As I have mentioned in a previous post or two, I have a sincere trust in the view that the voice of many brings into focus the fullest possible meaning. I think the witnessing of experience amongst readers who chose to respond establishes loving God and loving action are connected, and that we will encounter hindrances. God is a compelling motivator to loving actions. However the actions alone are not the evidence that we love God. It is difficult to separate what we feel from and for God and the actions which will follow. As kim's hotrod alluded to, we must guard against doing the actions alone, as if "doing" automatically indicates "being" in connection with and loving the Presence of God within us. jesse speaks to something which must be dealt with in order to enter into loving God. Our faith must embrace that His perfect love for us is reason to cast out fear from our hearts. This is an important precursor to entering into the loving of God. Such a good insight I had not considered as I thought over what I would write!

I do not wish to enter into absolutes of what explains loving God. I understand that this will begin to take on separate meanings for individuals, and I respect the authenticity of such. Yet I do believe there are some attributes of loving God which may be identified as universal. I also do not suggest that what I am about to write is an exclusive list of a universal human experience. These are just a few of my thoughts.

I think we believers need time, call it prayer, meditation, thinking, in which honest emotional feelings of love for God are engendered. I love my wife and children intensely. Thinking of any of these individuals always brings a stirring of my emotions. I decided a few years ago to allow thinking of my heavenly Father and His Son to engender an emotional response as well. God is not simply an intellectual construct. He is a living Being. Further, I seek in moments of rest (not lying down, drowsy rest, but emotional rest from the mental and physical work of existence in this life) to open my heart and sense His love for me flowing into me. I believe that the Father has expressed a desire to commune with humans. Adam walked with God in the evening. This relationship was broken, but has been restored by the Second Adam, Jesus. Communion with God is an act of faith, not just study. Study gives my mind the needed constructs. My heart opens me to feel the reality.

In the day to day, there is a simple emotional maneuver I may practice. That is recognizing that my personality is on "auto-pilot". I am the person I was shaped and nurtured to be. I cannot stop being me. I respond to the stimulus of life in predictable ways, in patterns that reflect my inner-being. In order to keep the auto-pilot from calling attention to myself or mandate a situation to go in my favor or toward ends I find desirable, or not describe the story going on around me to myself as if I am what it is all about, I have to do something. I have to override the auto-pilot. I must make a willful decision to see God in the moment, feel His Presence, and act accordingly.

A key to loving God is by faith to find one's will enabled to move toward Him regardless of how the natural man is reacting to the stimulus from the outside world. We die to inclinations and impulses, and as a function of the will, be the new man He has birthed within us. To do such is an inward act of loving God that has very fruitful consequences in how we conduct ourselves.
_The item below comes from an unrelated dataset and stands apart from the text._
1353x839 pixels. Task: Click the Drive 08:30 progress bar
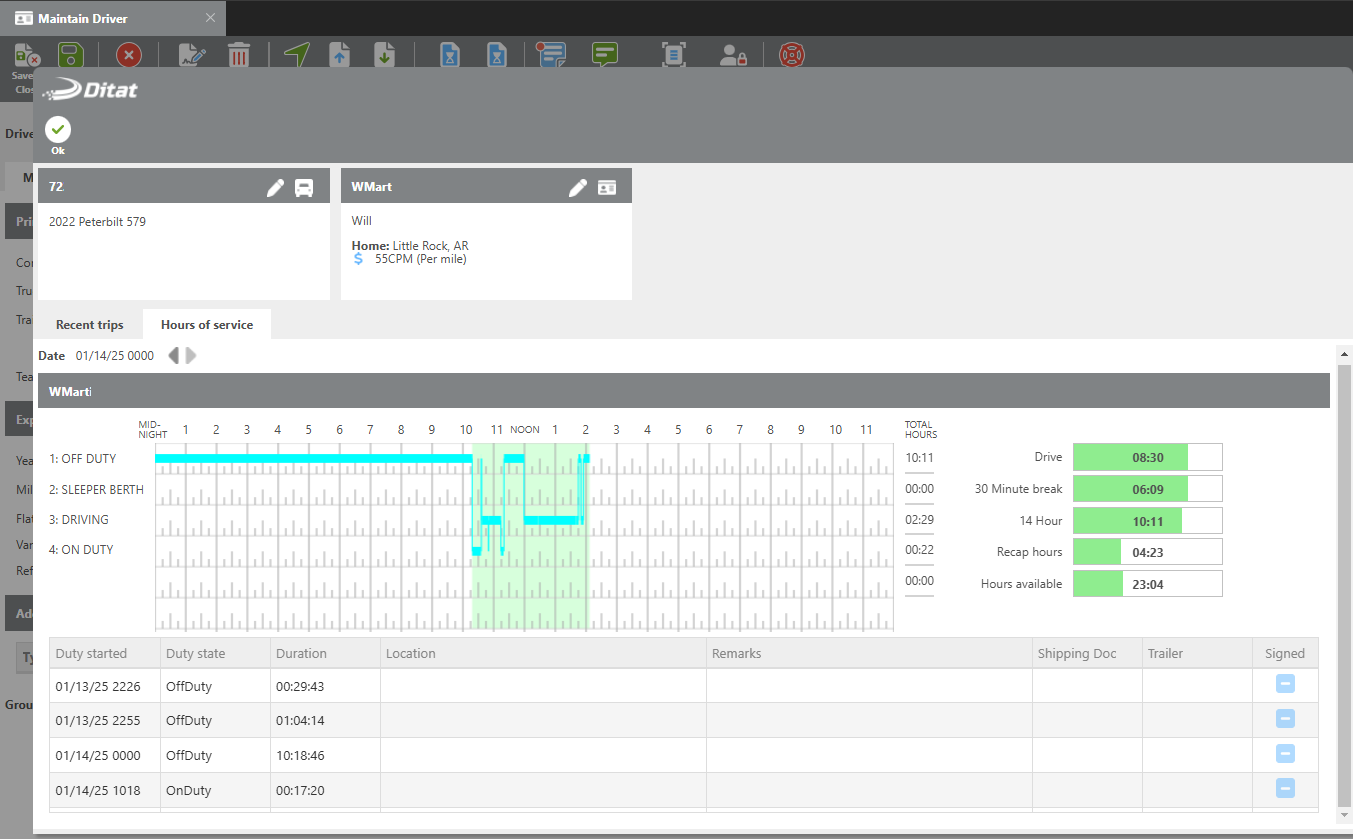(1147, 457)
If that makes any sense to you, then take one final semantic step with me. To exercise one's will toward God, based on the faith that what God has done enables such, and motivated because an active sense of loving exists between the Father and one's self is an emotional reality and a spiritual state. This state, I contend, is that which we reference in Scripture as,"walking in the spirit." Therefore, to love God is to be opened to the walk in the spirit He desires for us.